The NRA’s vigorous opposition to a domestic violence bill awaiting the governor’s signature in Delaware sheds new light on the gun-rights group’s legislative strategy when confronted with that highly sensitive issue. As the Trace reported last month, state lawmakers have been able to get the powerful lobby to play ball — up to a point. The fight in Delaware shows where that tacit cooperation ends.
SB 83, which passed both chambers of the Democratic-controlled legislature in June, would expand the definition of intimate partner to include persons who are in “substantive dating relationships” but do not live together. The NRA attacked the bill, which also mandates the removal of firearms and ammunition from those served with an order of protection, saying it was “designed to bypass due process to deprive gun owners of their rights in domestic abuse proceedings.”
That extension of protections to dating partners appears to be the line the NRA won’t cross. In some states, lawmakers have handed over domestic violence bills featuring gun prohibitions to NRA state representatives very early in the process and found common ground. But when bills have looked to change the definition of relationships that can be considered “domestic,” the NRA has balked.
In Louisiana, for example, someone who abuses a romantic partner they do not live with is still allowed to carry a gun. Rep. Helena Moreno, a Democrat, hoped to change that this year with a bill that expanded the state’s criteria for domestic abuse to include violence at the hands of a “household member, family member, or dating partner.” Though Moreno and her fellow lawmakers had worked with gun-rights groups to pass domestic violence legislation the year before, this year, NRA resistance proved too difficult to surmount.
The same happened in Oregon, where a lawmaker elected to remove dating partners from her bill in order for it to move forward. From the Trace’s earlier report:
Democratic Sen. Laurie Monnes Anderson introduced a bipartisan bill that would prohibit anyone subject to a restraining order or convicted of misdemeanor domestic violence from possessing a gun. It would also have expanded the definition of “domestic” to include dating partners. She brought it to her state’s NRA lobbyists as a measure of good faith.
She tells The Trace that two of her colleagues warned her, “‘You’re not going to get anywhere, and they’re not going to respond.’ But you know, it happened. They came into my office. I said, ‘I want a bill that passes. Analyze my bill and tell me what’s good and what isn’t.’” The NRA representatives took issue with Oregon’s definition of domestic partner, saying it couldn’t be more expansive than federal law. Anderson acquiesced, and the Republican caucus worked with the NRA to hammer out the language.

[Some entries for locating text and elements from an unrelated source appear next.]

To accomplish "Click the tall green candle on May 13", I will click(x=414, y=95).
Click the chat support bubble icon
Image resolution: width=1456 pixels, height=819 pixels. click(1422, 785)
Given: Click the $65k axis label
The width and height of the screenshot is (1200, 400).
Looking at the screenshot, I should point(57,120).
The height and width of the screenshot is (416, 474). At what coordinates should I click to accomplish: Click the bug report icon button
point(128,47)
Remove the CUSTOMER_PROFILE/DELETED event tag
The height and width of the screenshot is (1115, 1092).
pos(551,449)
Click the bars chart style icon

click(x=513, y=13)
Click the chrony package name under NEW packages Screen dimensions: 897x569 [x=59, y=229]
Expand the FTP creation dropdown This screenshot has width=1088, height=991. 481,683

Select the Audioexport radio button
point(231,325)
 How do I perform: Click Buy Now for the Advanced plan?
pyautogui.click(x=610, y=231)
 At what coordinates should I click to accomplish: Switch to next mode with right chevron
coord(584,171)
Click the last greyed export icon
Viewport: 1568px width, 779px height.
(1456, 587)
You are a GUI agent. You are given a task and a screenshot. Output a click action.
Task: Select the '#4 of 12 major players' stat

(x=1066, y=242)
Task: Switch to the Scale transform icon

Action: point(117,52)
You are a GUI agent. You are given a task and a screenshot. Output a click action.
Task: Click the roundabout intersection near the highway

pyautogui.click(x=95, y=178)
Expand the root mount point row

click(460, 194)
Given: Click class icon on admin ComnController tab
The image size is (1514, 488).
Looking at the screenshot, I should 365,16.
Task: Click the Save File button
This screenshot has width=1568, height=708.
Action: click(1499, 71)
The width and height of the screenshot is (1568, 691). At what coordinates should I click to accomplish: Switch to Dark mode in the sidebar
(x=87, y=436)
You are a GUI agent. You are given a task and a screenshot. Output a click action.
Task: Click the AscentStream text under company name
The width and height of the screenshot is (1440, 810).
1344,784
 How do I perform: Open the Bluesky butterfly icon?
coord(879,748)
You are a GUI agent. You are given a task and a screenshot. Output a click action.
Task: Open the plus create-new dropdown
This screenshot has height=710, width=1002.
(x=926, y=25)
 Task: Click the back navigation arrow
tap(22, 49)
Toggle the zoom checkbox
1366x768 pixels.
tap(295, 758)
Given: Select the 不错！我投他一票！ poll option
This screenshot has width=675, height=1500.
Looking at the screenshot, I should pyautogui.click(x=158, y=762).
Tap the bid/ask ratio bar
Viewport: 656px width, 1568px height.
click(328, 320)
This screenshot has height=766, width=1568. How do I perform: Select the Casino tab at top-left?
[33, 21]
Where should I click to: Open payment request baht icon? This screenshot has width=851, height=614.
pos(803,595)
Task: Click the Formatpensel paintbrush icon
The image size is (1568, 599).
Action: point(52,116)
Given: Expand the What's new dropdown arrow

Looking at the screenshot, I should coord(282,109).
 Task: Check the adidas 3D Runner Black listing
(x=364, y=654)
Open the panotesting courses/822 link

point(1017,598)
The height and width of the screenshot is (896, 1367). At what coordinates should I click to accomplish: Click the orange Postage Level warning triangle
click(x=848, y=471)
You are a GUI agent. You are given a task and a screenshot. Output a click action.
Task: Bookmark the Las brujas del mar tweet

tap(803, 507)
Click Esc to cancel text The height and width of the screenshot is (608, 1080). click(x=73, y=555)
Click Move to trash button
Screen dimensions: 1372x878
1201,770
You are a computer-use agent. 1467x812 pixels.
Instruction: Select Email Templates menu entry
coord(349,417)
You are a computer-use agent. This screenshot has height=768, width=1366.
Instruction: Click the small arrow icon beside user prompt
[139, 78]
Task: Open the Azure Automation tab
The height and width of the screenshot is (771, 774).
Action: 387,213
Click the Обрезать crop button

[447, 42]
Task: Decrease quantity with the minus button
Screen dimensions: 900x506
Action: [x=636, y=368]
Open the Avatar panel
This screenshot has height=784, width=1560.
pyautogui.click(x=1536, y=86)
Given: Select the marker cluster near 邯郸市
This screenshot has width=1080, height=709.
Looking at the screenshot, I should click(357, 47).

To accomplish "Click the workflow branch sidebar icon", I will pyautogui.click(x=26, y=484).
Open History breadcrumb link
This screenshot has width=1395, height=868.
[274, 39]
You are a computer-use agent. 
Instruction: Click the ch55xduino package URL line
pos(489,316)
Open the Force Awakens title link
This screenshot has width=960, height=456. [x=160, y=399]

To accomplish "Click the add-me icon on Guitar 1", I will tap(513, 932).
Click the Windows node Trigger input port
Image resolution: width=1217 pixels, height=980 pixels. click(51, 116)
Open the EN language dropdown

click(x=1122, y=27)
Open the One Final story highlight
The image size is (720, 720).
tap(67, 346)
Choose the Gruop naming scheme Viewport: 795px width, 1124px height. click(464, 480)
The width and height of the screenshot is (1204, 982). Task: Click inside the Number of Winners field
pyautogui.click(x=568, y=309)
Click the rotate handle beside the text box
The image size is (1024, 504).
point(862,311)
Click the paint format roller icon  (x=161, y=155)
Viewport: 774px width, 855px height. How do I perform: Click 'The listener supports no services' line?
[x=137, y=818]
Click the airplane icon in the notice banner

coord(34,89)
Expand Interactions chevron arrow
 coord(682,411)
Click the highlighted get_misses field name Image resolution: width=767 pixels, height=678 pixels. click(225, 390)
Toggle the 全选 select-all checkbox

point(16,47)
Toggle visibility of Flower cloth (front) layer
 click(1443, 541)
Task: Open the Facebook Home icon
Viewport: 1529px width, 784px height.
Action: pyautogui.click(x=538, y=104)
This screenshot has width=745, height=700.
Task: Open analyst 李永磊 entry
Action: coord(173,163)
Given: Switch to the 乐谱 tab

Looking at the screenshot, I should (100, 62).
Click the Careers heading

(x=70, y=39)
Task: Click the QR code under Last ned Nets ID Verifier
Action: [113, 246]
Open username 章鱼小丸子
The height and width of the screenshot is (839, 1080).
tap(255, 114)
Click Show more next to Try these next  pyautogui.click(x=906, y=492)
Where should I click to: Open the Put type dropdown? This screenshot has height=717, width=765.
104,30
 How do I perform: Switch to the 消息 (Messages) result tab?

There is no universal definition for a domestic violence victim. The Centers for Disease Control sets the parameters to include spouses, dating partners, or ongoing sexual partners, as does the Department of Justice. But the Lautenberg Amendment, which bans access to firearms for misdemeanor domestic violence offenders, restricts the definition of victims to those who live with their abusers or have children with them. The amendment can also only be enforced by federal agents — of which there are few, compared to state law enforcement officials — leading states to enact their own mechanisms to keep guns out of the hands of domestic abusers.
One gun violence–prevention advocate, who asked not to be named, tells The Trace that this lag between cultural norms and legislation is like the Internet loophole through which firearms can be privately bought and sold without a background check.
“Those laws haven’t caught up with technology. Domestic violence laws haven’t caught up with cultural change,” the source said.